Tra le tante riflessioni che si possono fare dopo la visione di 1984 Orwell c’è l’impoverimento della lingua, la strategia di riduzione delle parole a disposizione delle persone.E’ ció sta succedendo. Sempre meno parole, sempre più frasi fatte, luoghi comuni. Pensieri ridotti a scatolette preconfezionate e timore di usare termini difficili.  

Ricordo un incontro in una scuola con Renato Troffa Sabot: alcuni studenti non intervennero dicendo di aver paura di non trovare le parole. In realtà non sapevano come esprimersi. Grave.

Leggere facebook conferma ció che sta accadendo, anche solo quando dopo un compleanno ci si trova a scrivere sempre “grazie per aver speso un po’ del vostro tempo”. Oppure quando leggi e rileggi stati fotocopia e diffusi con frasi come oggi è solo (nome serata), vivi e lascia vivere, dovrebbe essere vietato, su i bicchieri, vivo in paradiso e tutto il campionario di copia incolla lessicale e di frasi che tutti usano, accantonando la creatività e il pensiero. 

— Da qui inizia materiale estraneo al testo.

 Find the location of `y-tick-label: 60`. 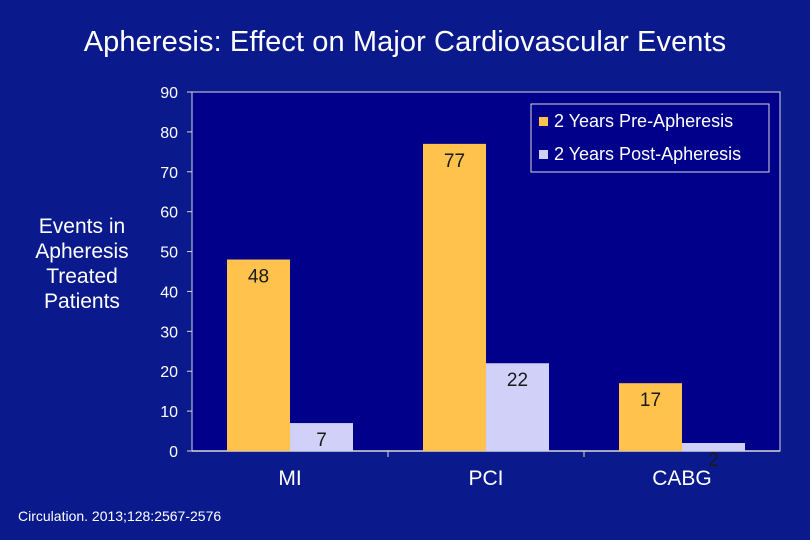

y-tick-label: 60 is located at coordinates (169, 214).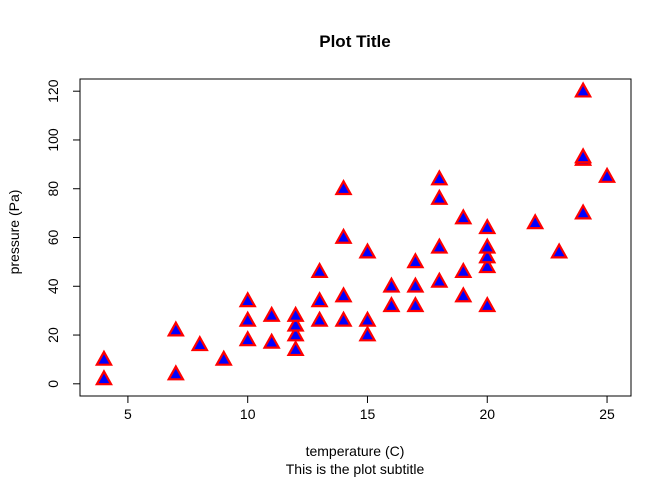  Describe the element at coordinates (14, 232) in the screenshot. I see `y-axis-label: pressure (Pa)` at that location.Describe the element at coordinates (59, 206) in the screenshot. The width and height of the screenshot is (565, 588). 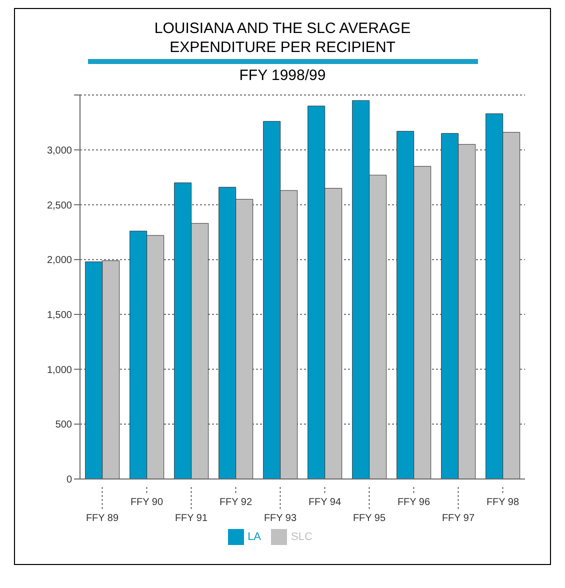
I see `y-tick-label: 2,500` at that location.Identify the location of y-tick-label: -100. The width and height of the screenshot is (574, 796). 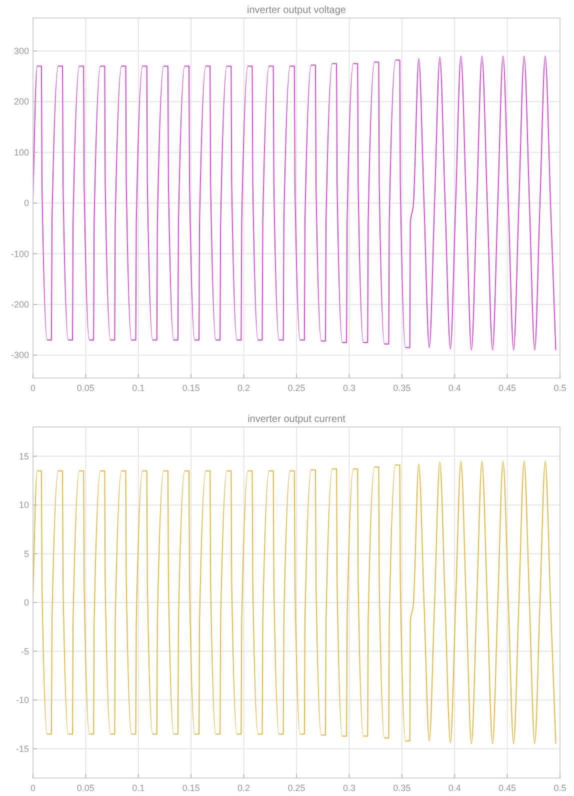
(20, 254).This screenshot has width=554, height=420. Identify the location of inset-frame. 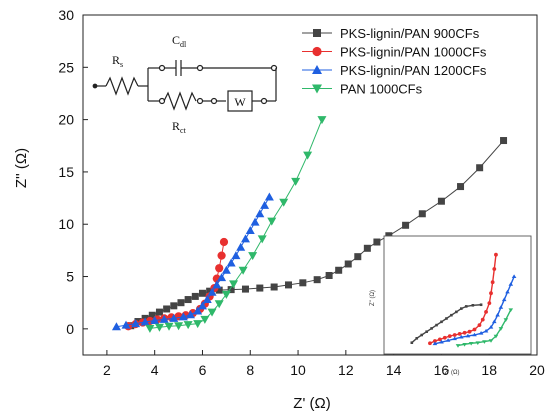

Oramai l’utente medio ha ridotto la sua azione a: condividere passivamente contenuti altrui senza certificarne la verità o usare frasi altrui (spesso di autori senza citarne la fonte) o commentare in maniera superficiale qualcosa. Non elabora nulla di personale. Un pensiero scritto, una visione.

Le parole scarseggiano. Automaticamente i pensieri. Come in 1984.

Se togliete alle persone le parole cancellate il mondo. Già tanti hanno perso il mondo. 

Solo le buone letture e le conversazioni interessanti potranno salvarci. Ma sono tempi duri.